*Deine Aufgaben:*
- a) Gib den Absatz im Textauszug, der mit „Wahrlich nicht, um unser Vaterland“ beginnt, kürzer als Stichpunktliste wieder und bewahre dabei seine wichtigsten Fakten.
- b) Setze den Textauszug über die Versorgung von Kriegsinvaliden und Kriegerwitwen im Anschluss an seinen letzten Satz fort.

*Textauszug:*
╭──

Sollte die Beschränkung der ehemaligen Vorzüge der Civilversorgungsscheine im Interesse des Civildienstes geschehen sein, dann hätte jedenfalls der Staat die Pflicht, für die Zukunft von Männern, die im Dienste für das Vaterland die volle Arbeitsfähigkeit verloren haben, in anderer, aber genügender Weise zu sorgen. Das sind Klagen und Wünsche nicht weniger Invaliden aus dem großen Kriege, die doch endlich einmal ausgesprochen werden müssen. Vielleicht findet sich ein Anwalt für sie am rechten Orte. – Wer aber diesem dritten Manne, einem jungen, kräftig und schön gebauten Invaliden, eine Stelle verschaffen will, die ihm nicht starkes Laufen zumuthet, erfährt von uns das Weitere.

Wahrlich nicht, um unser Vaterland gegen das Ausland herabzusetzen, sondern einfach des belehrenden Vergleichs wegen, stellen wir neben unsere drei deutschen ein paar amerikanische Beispiele von der Behandlung der Wittwen und Waisen des dortigen Bürgerkriegs. Es betraf zwei Deutsch-Amerikaner. Eine Frau S. L. verlor ihren Gatten, der unter dem General B. J. Sweet gefochten, im Jahre 1864. Die gesetzliche Pension für sie und ihre zwei Kinder und die Zinsen eines kleinen Capitals mußten ihr genügen, in Zurückgezogenheit und auf bescheidenstem Fuße der Erziehung ihrer Kinder zu leben. Aber schon nach einem Jahre war es dem General gelungen, die Tüchtigkeit und Verdienste, welche er dem gefallenen Manne nachzurühmen hatte, an der Frau und den Kindern zu belohnen. Die schlichte, aber gebildete deutsche Frau wurde vom „Post Office Department“ in Washington zum Postmeister einer kleinen, aber frisch aufblühenden Ortschaft ernannt, dadurch in behagliche Verhältnisse und die Möglichkeit versetzt, die Waisen eines tapfern Kriegers seiner würdig zu erziehen.

╰──

*Bereitgestellte Daten:*
╭──

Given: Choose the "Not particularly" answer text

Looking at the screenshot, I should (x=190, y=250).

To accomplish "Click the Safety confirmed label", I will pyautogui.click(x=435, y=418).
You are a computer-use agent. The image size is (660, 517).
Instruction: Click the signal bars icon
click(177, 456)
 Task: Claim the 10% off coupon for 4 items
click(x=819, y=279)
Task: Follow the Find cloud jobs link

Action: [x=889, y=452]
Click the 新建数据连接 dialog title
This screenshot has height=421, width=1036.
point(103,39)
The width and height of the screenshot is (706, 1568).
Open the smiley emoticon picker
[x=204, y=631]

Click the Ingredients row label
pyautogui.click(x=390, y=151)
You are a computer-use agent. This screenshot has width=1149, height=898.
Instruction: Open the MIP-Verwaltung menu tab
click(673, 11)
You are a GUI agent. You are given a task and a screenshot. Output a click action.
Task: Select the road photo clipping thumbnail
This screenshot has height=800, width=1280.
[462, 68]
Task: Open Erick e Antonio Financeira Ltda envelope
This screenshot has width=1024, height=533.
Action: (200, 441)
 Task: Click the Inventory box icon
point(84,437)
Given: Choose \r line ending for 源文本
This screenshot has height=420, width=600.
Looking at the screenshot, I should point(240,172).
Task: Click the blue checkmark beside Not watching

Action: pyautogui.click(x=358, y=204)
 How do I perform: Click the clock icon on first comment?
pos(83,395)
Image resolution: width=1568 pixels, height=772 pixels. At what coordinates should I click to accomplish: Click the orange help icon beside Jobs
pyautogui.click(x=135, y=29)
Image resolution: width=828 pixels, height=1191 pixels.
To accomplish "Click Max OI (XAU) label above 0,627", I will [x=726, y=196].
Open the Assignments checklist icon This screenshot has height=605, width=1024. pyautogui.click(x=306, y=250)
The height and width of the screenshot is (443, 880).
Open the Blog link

╰──

*Lösungen:*
- a)
- Zweck des Vergleichs: nicht das Vaterland herabsetzen, sondern belehren.
- Neben drei deutsche Fälle werden amerikanische Beispiele zur Behandlung von Witwen und Waisen des Bürgerkriegs gestellt; sie betreffen zwei Deutsch-Amerikaner.
- Frau S. L. verlor 1864 ihren Mann, der unter General B. J. Sweet gekämpft hatte.
- Gesetzliche Pension für sie und ihre zwei Kinder sowie Zinsen eines kleinen Kapitals reichten nur für ein bescheidenes, zurückgezogenes Leben.
- Nach einem Jahr belohnte der General die Verdienste des Gefallenen an Frau und Kindern.
- Das „Post Office Department“ in Washington ernannte die Frau zum Postmeister einer kleinen, aufblühenden Ortschaft.
- Folge: behagliche Verhältnisse und die Möglichkeit, die Waisen des Kriegers seiner würdig zu erziehen.

- b)
Daß auch in Amerika in dieser Unterstützungsverwaltung nicht Alles so glatt abgeht, sondern daß die Wohlthat des Gesetzes vom 25. Juli 1866, welches allen Wittwen und Waisen der gefallenen Helden wenigstens den notwendigsten Lebensunterhalt (der Wittwe jährlich sechsundneunzig Dollars, für jedes Kind bis zu dessen siebzehntem Jahre vierundzwanzig Dollars, zusichert, bisweilen mit aller Energie erst erkämpft werden muß, dafür zeugt ein anderes Beispiel. Im Jahre 1865 fiel ein deutsch-amerikanischer Soldat, welcher eine Wittwe mit vier Kindern hinterließ. Die Pensionsertheilung war jedoch vom Nachweis des Todestags des Gefallenen abhängig, und diesen vermochte die Wittwe nicht zu liefern. Sie kehrte mit den Kindern in die deutsche Heimath (Rheinpfalz) zurück und hatte wohl die Hoffnung auf die amerikanische Hülfe schon aufgegeben als sie, als Gruß zur Weihnacht des vorigen Jahres, vom General-Consul A. Schücking in New-York die Freudenbotschaft erhielt, daß es ihm nach achtjähriger Bemühung gelungen sei, ein Pensionsdecret für sie und ihre Kinder zu erlangen. Da als Todestag des Mannes der 8. März 1865 angenommen worden war, so betrug die rückständige Pension nahe an zweitausend Dollars, die der Familie ausgezahlt wurden, und die Frau genießt ihre Pension in ihrer Heimath, so lange sie lebt.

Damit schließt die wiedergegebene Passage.